American comics artist and cartoonist

Ben Passmore (born 1983) is an American comics artist and political cartoonist.

== Early life ==
Born and raised in Great Barrington, Massachusetts, Passmore attended art school at Savannah College of Art and Design where he majored in comics with a minor in illustration.

== Career ==
Passmore's works, ranging from the fantastical to the autobiographical, contain social commentary on politics, activism, white supremacy, the United States, sports, and the experience of black Americans. He was a frequent contributor to the comics publication The Nib.

His book Your Black Friend was originally self-published in 2016 and then reissued by Silver Sprocket in 2018. The book is a collection of short vignettes offering the experiences of a black man in a world of white people. Your Black Friend was inspired by Black Skin, White Masks, Frantz Fanon's 1952 book about the impacts of racism. The book has been compared to the Jimbo comic strip by Gary Panter. Passmore's book won the 2017 Ignatz Award for Outstanding Comic, received an Eisner Award nomination that year for Best Single-Issue, and was featured on NPR's list of 100 favorite comics and graphic novels. The work has been adapted into a short animated film.

== Publications ==
- Your Black Friend (self-published, 2016; reissued by Silver Sprocket, 2018)
- DAYGLOAYHOLE was written while Passmore lived in New Orleans. It is a quarterly webcomics series published in 2017 and 2018 by Silver Sprocket Bicycle Club. It follows two characters, including Passmore as himself, wandering around a post-apocalyptic New Orleans.
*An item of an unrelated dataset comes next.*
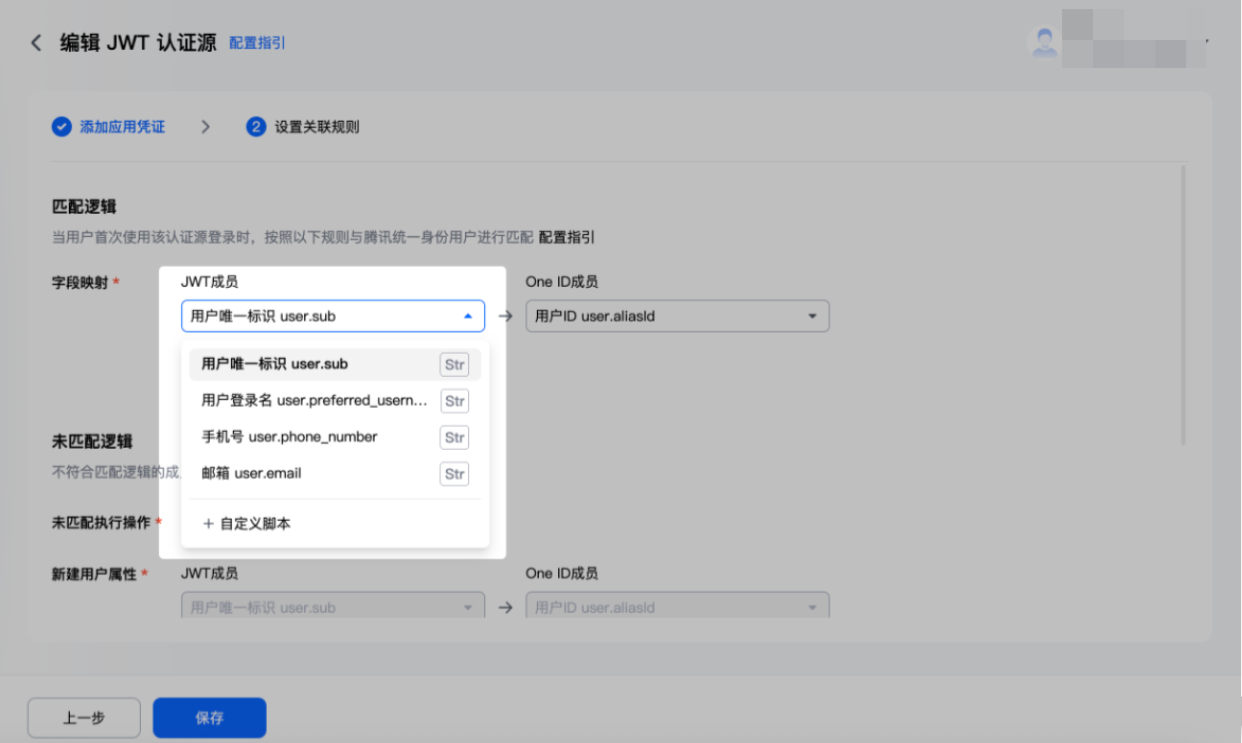Click the Str badge beside user.sub option

tap(455, 365)
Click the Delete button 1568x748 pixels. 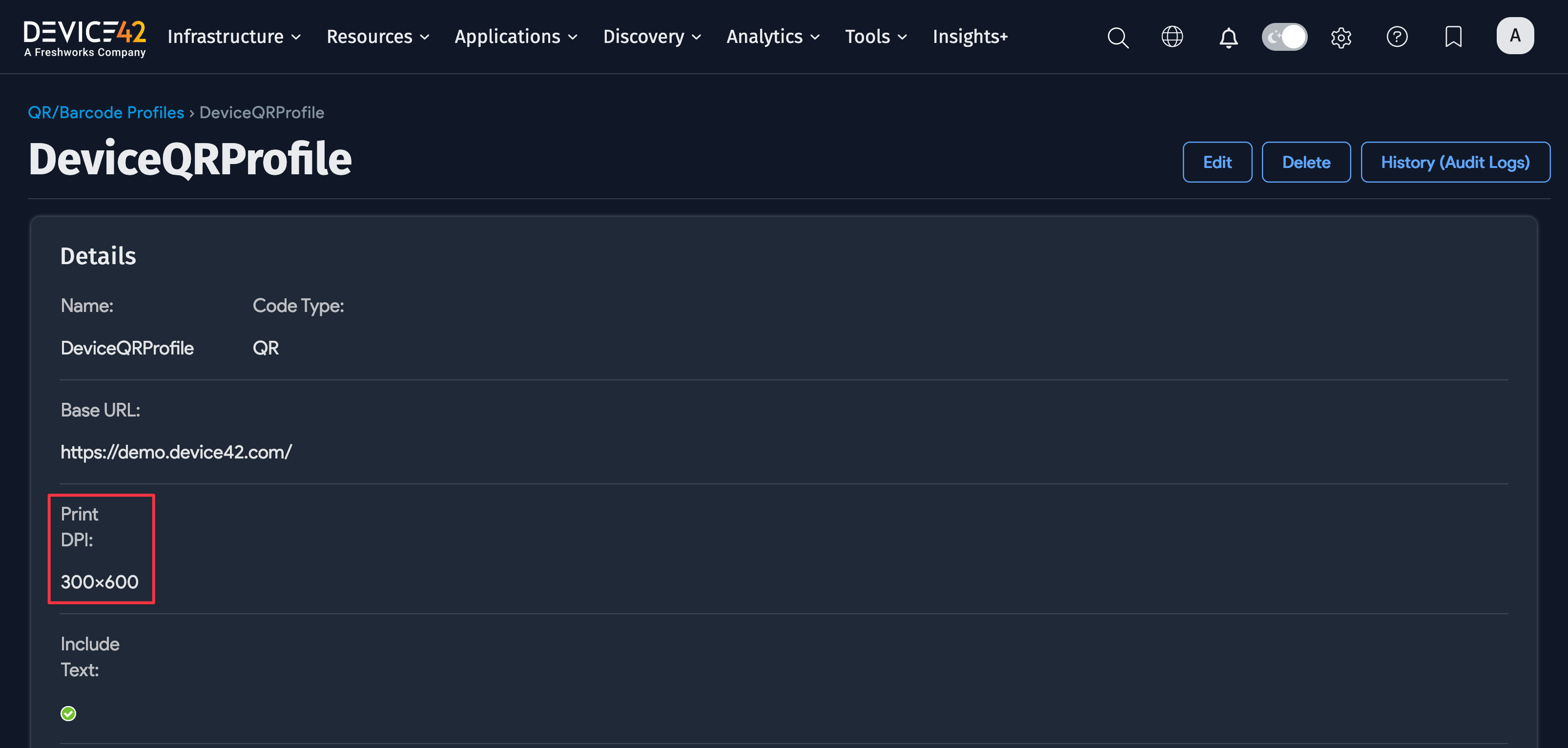(x=1306, y=162)
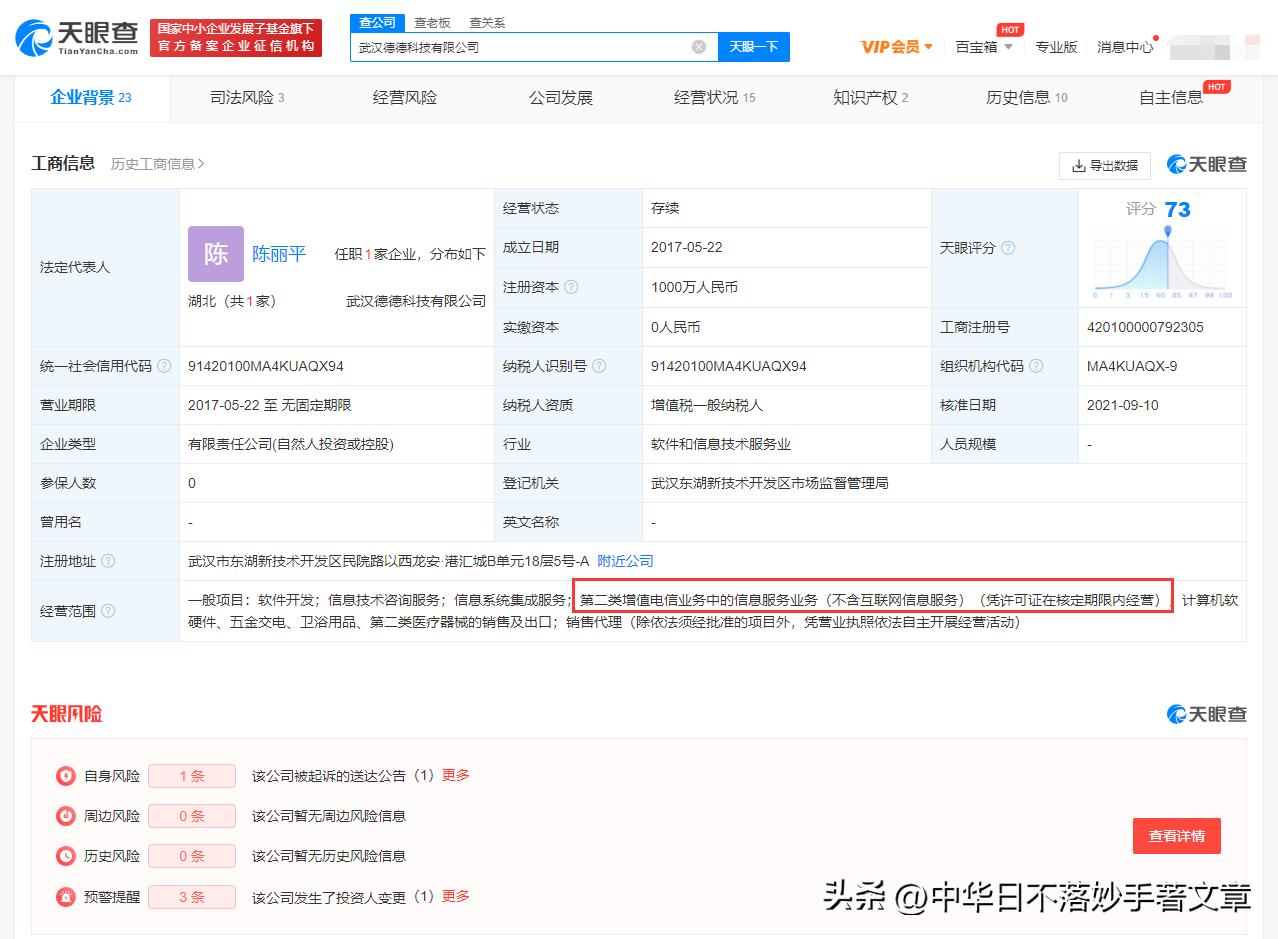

It was nominated for an Ignatz Award for Outstanding Series in 2019.
- BTTM FDRS, published with Ezra Claytan Daniels in February 2019 by Fantagraphics Books. The publisher describes the book as an "Afrofuturist horror-comedy about gentrification, hip hop, and cultural appropriation." It was named one of the best books of 2019 by Hyperallergic magazine, the Chicago Public Library, and the New York Public Library, and was nominated for both Eisner and Harvey awards. It's currently in development as a feature film.
- Sports is Hell, published by Koyama Press in February 2020. The book is a satire about the breakout of a violent revolution during the Super Bowl, using football to explore themes of racism, resistance, white supremacy, allyship, identity, and alienation. It won the Eisner Award for Best Single Issue/One Shot in 2021. The book appears on The 100 Best Comics of the Decade List created by The Beat.
- Black Arms to Hold You Up, published by Pantheon Books on October 7, 2025. A fictionalized version of Passmore and an invented revolutionary father traverse a history of black armed struggle. This heavily-researched and citational work draws on figures and movements including Robert Charles, The UNIA, Robert F. Williams, The Republic of New Afrika, Assata Shakur, MOVE, Sanyika Shakur, and Micah Xavier Johnson. It won a 2026 Eisner Award for Best Reality-Based Work.